AKP medya özgürlüğünü hiçe saymaktadır
CHP Genel Başkan Yardımcısı Sencer Ayata MYK raporunda da “Muhafazakâr ağında internet” başlıklı “politika notu”nda ise şu değerlendirmeleri yaptı:

“AKP’nin baskıcı anlayışının bir ürünü olarak İçişleri Bakanlığı talimatıyla artık sosyal medya kullanıcıları polis tarafından izlenerek fişlenmekte, kullanıcıların haklarında soruşturma açılabilmektedir. AKP, çoğulcu demokrasilerin vazgeçilmez bir unsuru, düşünce ve ifade özgürlüğünün temel gereği olan medya özgürlüğünü hiçe saymaktadır. Birleşmiş Milletler İnsan Hakları Konseyi’nin 4 Haziran 2011’de onayladığı, ‘Düşünce ve İfade Özgürlüğünün İlerletilmesi ve Korunması’ raporunda temel bir insan hakkı olarak tanınan ve İnsan Hakları Beyannamesi kapsamına alınan internet erişimi hakkı Türkiye’de ne yazık ki özgürce kullanılamamaktadır. İnternet, her gün yeni teknolojiler, alternatif uygulamalar, alışkanlıkları dönüştüren yeniliklerle gelişmekte ve büyümektedir. AKP, bu özgürlükler ve gelişim alanını güvensizlik ve tehlike üzerinde kavramakta ve bu görüşü yaymaktadır.
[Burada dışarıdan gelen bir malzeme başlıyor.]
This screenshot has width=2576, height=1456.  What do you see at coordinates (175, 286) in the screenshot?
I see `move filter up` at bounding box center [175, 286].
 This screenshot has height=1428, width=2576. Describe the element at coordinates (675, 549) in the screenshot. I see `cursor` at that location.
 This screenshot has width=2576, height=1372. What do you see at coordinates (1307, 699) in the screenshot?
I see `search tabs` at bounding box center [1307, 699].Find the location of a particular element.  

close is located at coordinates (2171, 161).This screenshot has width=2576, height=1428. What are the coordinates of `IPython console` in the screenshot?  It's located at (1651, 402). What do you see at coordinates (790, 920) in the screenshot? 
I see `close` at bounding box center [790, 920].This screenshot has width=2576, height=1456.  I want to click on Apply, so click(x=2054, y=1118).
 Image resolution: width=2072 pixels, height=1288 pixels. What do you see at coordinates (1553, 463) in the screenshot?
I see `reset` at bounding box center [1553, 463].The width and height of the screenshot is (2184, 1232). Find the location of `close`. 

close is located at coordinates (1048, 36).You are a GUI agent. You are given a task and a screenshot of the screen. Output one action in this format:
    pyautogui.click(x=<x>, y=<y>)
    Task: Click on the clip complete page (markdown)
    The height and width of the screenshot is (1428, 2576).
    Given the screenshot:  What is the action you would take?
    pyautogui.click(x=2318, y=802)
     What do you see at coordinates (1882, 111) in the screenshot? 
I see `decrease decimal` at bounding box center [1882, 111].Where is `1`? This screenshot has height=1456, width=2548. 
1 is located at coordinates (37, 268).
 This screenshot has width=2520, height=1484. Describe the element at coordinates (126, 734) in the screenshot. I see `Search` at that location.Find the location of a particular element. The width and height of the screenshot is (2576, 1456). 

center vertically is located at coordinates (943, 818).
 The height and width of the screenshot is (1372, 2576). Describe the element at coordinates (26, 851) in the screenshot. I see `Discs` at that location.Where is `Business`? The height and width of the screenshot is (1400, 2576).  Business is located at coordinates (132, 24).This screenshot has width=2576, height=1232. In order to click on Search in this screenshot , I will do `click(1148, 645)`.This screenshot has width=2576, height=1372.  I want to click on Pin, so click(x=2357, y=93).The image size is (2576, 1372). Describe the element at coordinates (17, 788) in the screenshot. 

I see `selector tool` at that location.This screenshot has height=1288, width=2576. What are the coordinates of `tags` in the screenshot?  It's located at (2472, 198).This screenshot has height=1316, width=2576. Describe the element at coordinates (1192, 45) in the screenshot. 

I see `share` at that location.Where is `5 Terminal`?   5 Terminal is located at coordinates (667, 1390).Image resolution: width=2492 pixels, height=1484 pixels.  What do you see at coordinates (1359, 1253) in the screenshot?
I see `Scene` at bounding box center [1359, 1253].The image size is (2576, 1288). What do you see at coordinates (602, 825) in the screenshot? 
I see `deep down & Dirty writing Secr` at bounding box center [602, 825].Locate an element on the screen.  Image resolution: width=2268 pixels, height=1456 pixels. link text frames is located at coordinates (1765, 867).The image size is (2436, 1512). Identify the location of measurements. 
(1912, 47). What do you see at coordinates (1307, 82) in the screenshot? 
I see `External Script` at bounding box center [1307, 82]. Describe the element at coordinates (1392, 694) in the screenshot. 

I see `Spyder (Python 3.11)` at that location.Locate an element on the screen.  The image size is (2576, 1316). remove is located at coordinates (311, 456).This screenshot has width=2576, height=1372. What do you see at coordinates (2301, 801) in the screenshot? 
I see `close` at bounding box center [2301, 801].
Bu sebeple, AKP’nin internete yaklaşımının temelini sansür, gözetleme, baskı ve kontrol mekanizmaları oluşturmaktadır. AKP hükümeti, hem devlet hem de STK’ler tarafından sunulması gereken eğitim sürecini desteklemek ve de bireysel seçimlerin güçlendirilmesinden ziyade buyrukçu bir yaklaşımla konuya ne denli dar baktığını göstermektedir. Demokratik toplumun asli unsurları olan çoğulculuk, hoşgörü ve açık fikirlilik gibi değerlerin gereği düşünce özgürlüğüdür. Antidemokratik uygulamalar ve bu konuda kamuoyunu yanıltıcı pazarlama teknikleriyle yürütülen kampanyalar bir an önce durdurulmalıdır. İnternetin güvenli kullanımının sağlanması yasaklar, sansürleme ya da baskıyla değil sayısal okuryazarlığın yaygınlaştırılması ile mümkündür.”